* **TASK OBJECTIVE**: In the records below, find the line containing "Task: Toggle the Resilience measures filter" and the line containing "This screenshot has width=447, height=320.". Give again exactly those lines and every line between them, omitting the pictures.

================

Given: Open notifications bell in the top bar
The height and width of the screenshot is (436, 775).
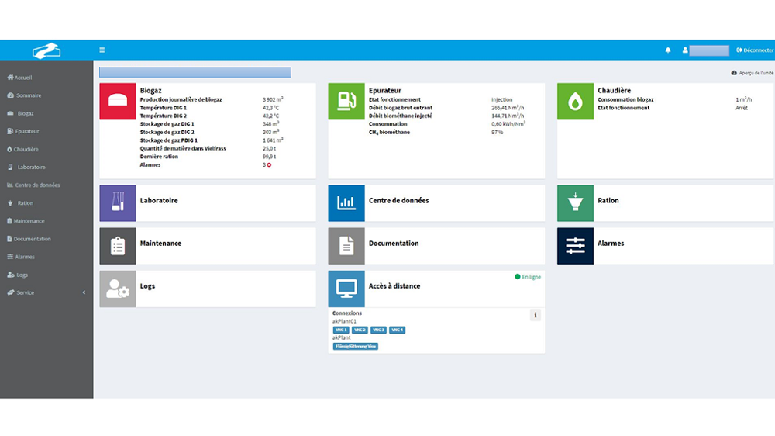Looking at the screenshot, I should 668,50.
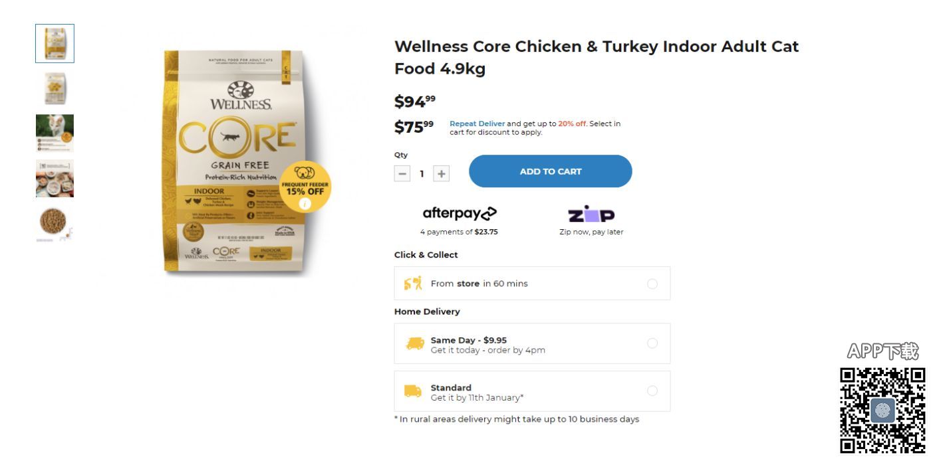Open the Repeat Deliver link
This screenshot has width=931, height=459.
477,124
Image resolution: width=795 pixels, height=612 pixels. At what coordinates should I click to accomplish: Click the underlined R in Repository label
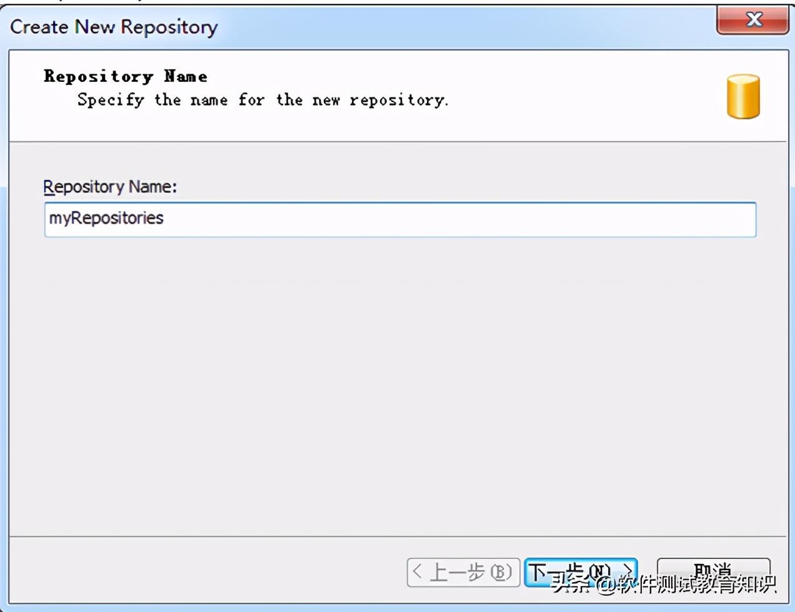click(49, 187)
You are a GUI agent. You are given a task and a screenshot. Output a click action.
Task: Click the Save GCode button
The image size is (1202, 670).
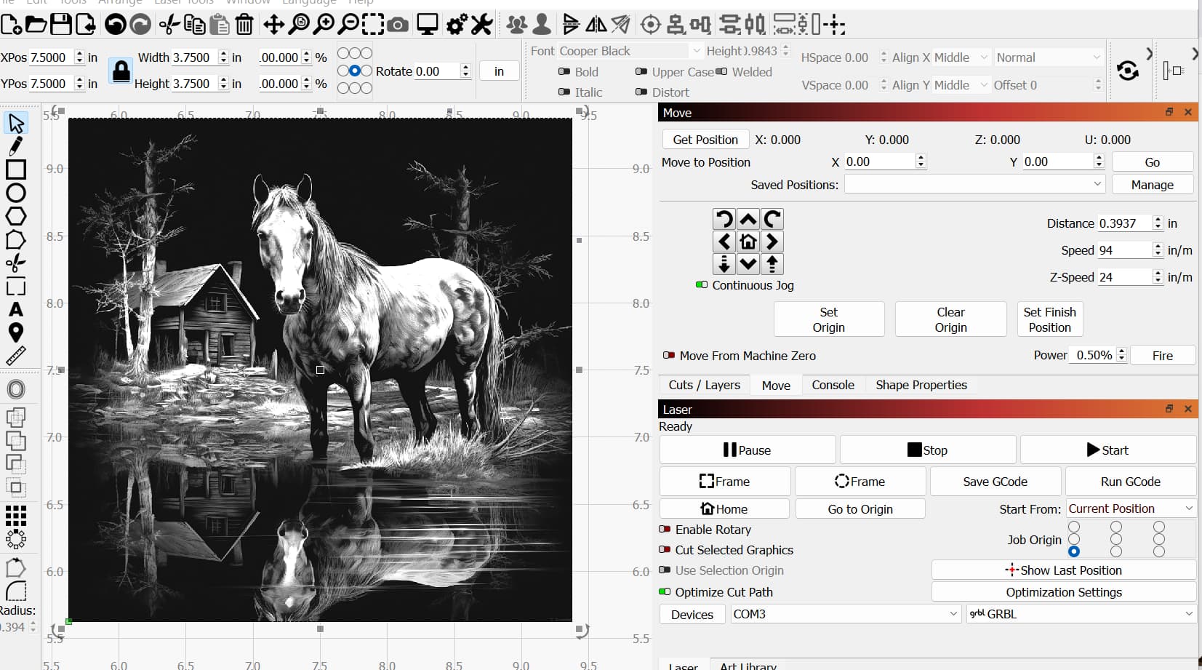click(995, 482)
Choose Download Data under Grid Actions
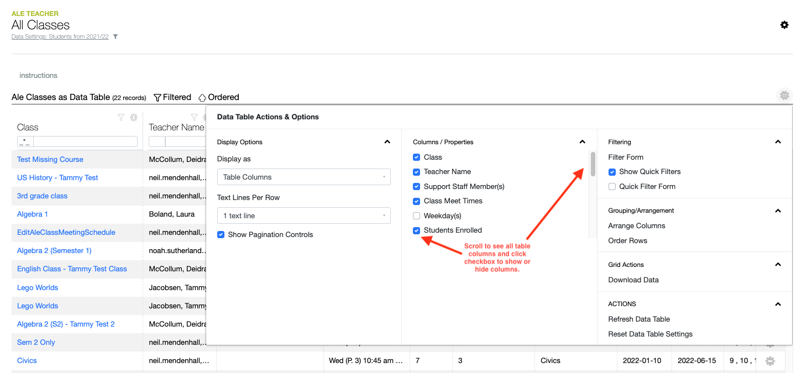This screenshot has width=802, height=373. coord(633,280)
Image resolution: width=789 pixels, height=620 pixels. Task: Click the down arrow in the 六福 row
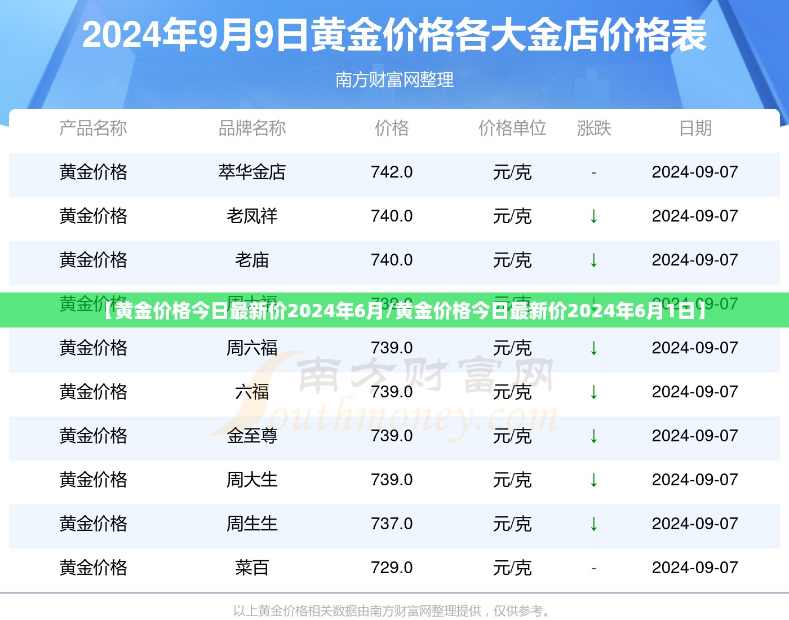pos(593,392)

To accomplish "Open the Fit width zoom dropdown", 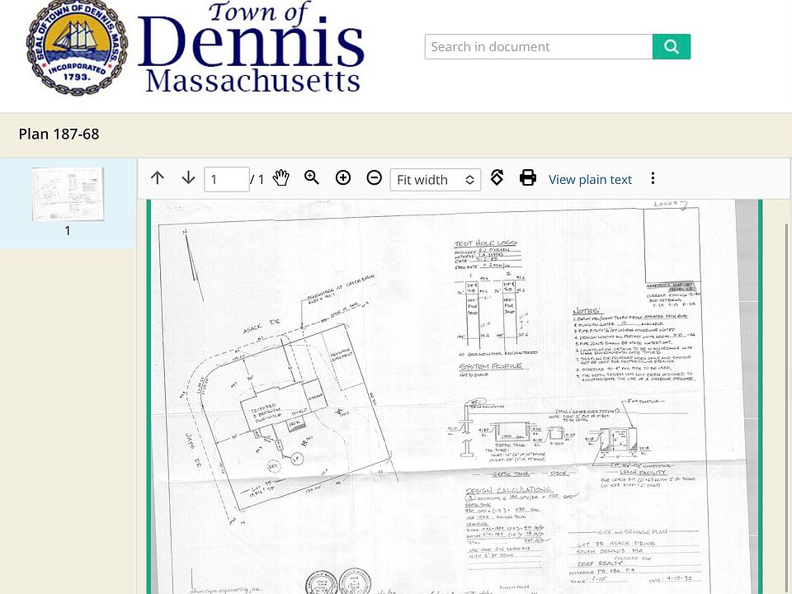I will tap(435, 179).
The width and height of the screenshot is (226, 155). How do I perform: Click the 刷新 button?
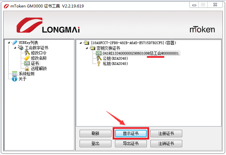coord(95,133)
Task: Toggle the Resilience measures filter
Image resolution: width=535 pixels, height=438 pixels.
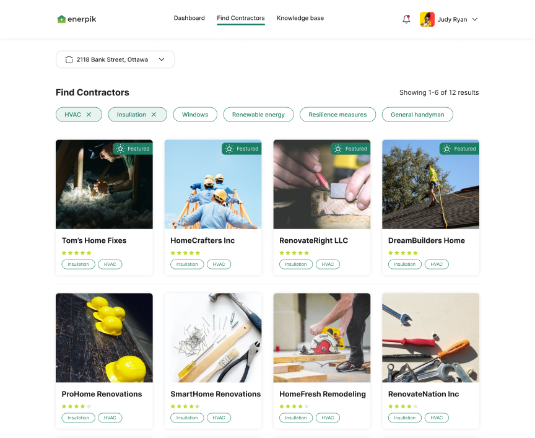Action: pos(337,115)
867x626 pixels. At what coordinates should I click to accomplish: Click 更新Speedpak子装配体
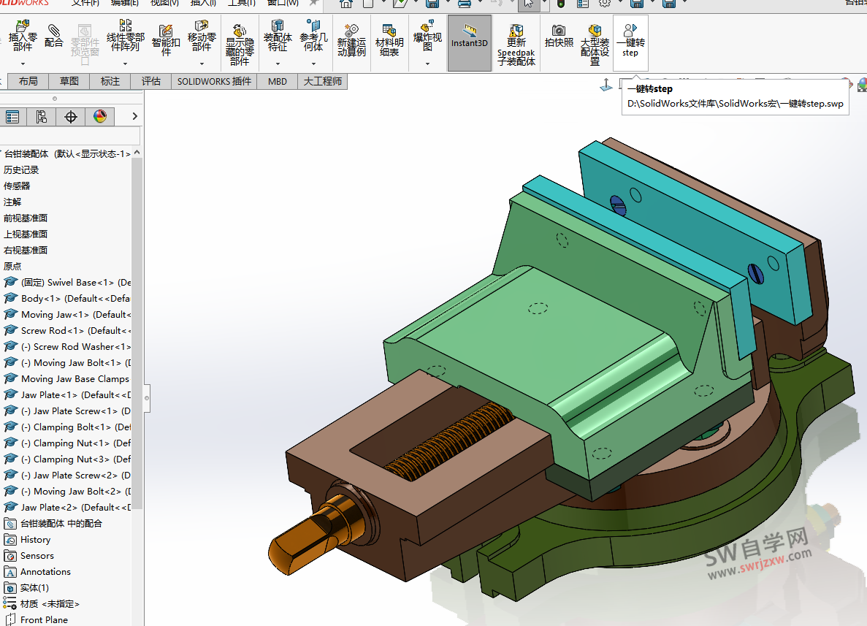tap(516, 44)
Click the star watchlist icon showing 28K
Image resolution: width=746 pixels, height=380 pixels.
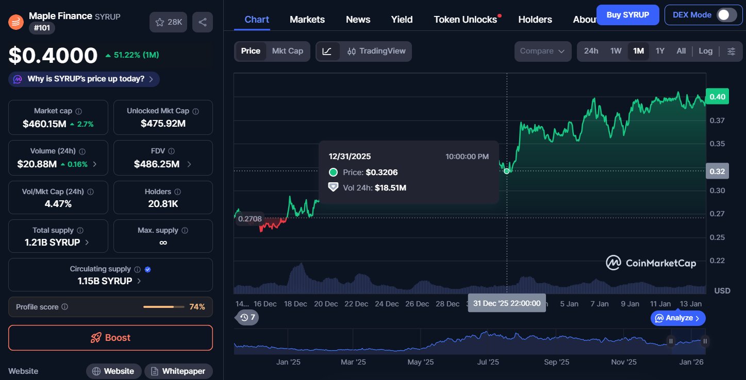(168, 22)
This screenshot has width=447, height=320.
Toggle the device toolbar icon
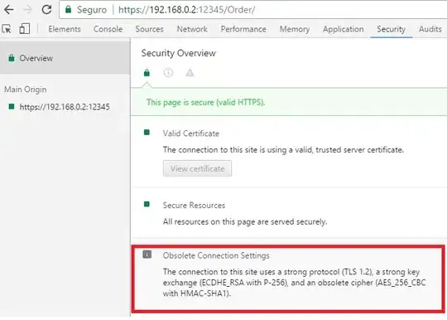25,29
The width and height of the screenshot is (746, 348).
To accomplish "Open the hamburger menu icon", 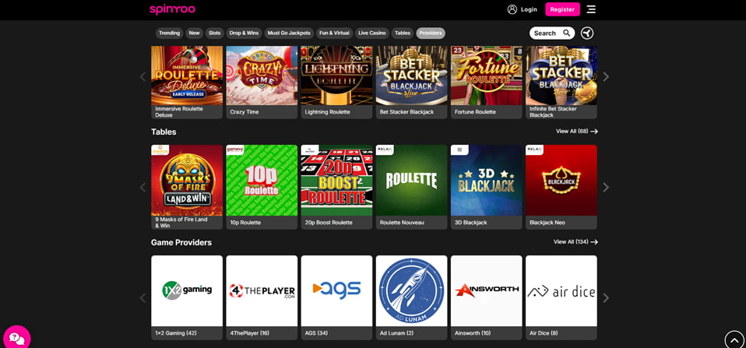I will 591,9.
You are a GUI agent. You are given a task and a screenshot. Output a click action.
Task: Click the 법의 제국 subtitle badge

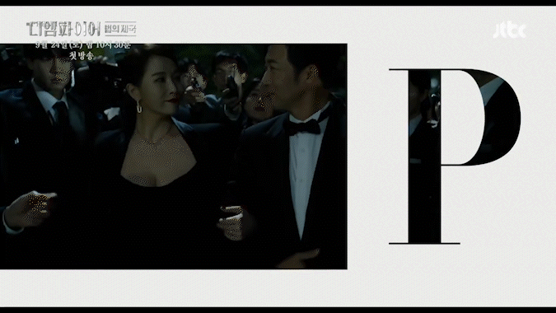[x=120, y=29]
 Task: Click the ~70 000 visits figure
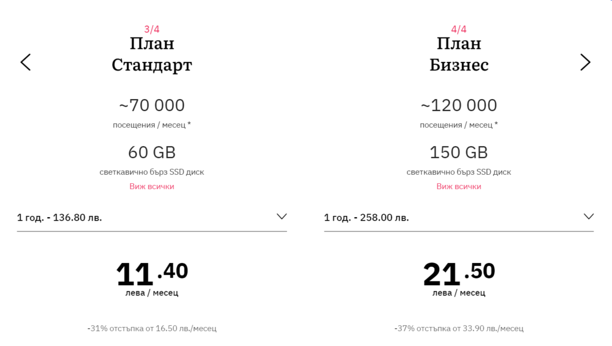(x=152, y=106)
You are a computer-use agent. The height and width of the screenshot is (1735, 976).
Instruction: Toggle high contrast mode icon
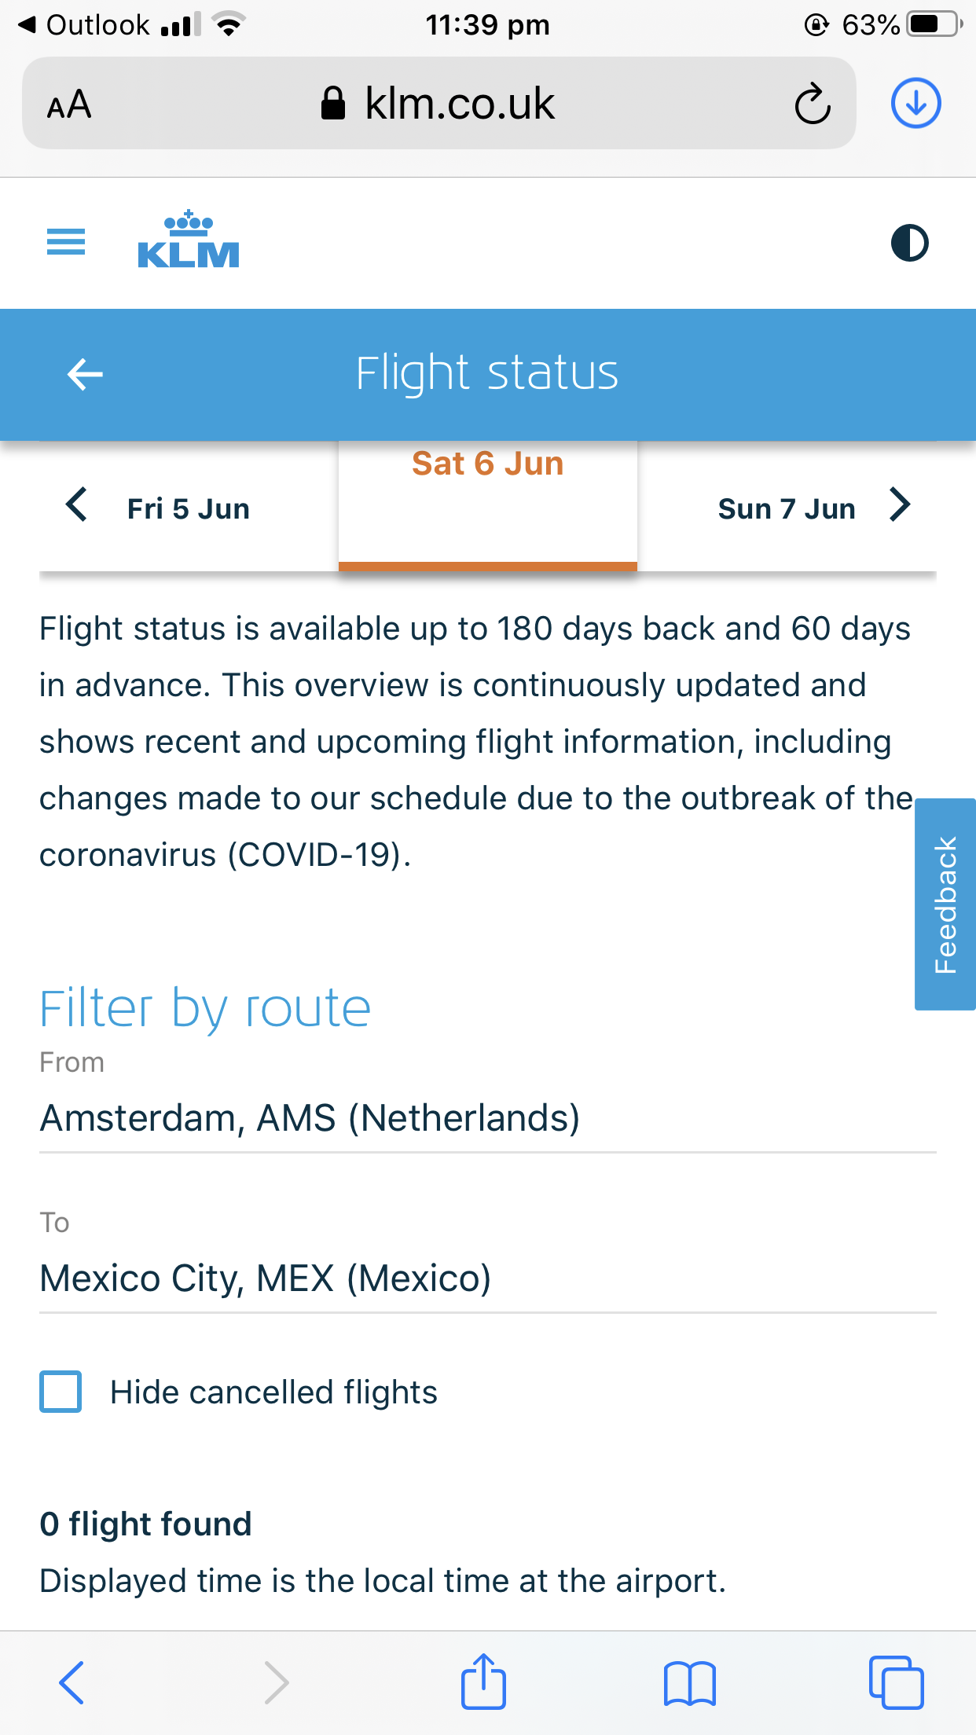(x=909, y=243)
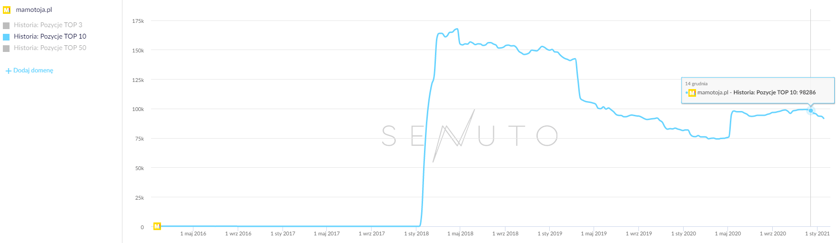The image size is (838, 243).
Task: Hide the Historia: Pozycje TOP 10 series label
Action: [50, 36]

================

* **RESPONSE**:
Task: Toggle the Resilience measures filter
Image resolution: width=535 pixels, height=438 pixels.
Action: pos(337,115)
867x626 pixels. At what coordinates should I click to accomplish: Click 更新Speedpak子装配体
tap(516, 44)
Click the star watchlist icon showing 28K
Image resolution: width=746 pixels, height=380 pixels.
(168, 22)
This screenshot has width=447, height=320.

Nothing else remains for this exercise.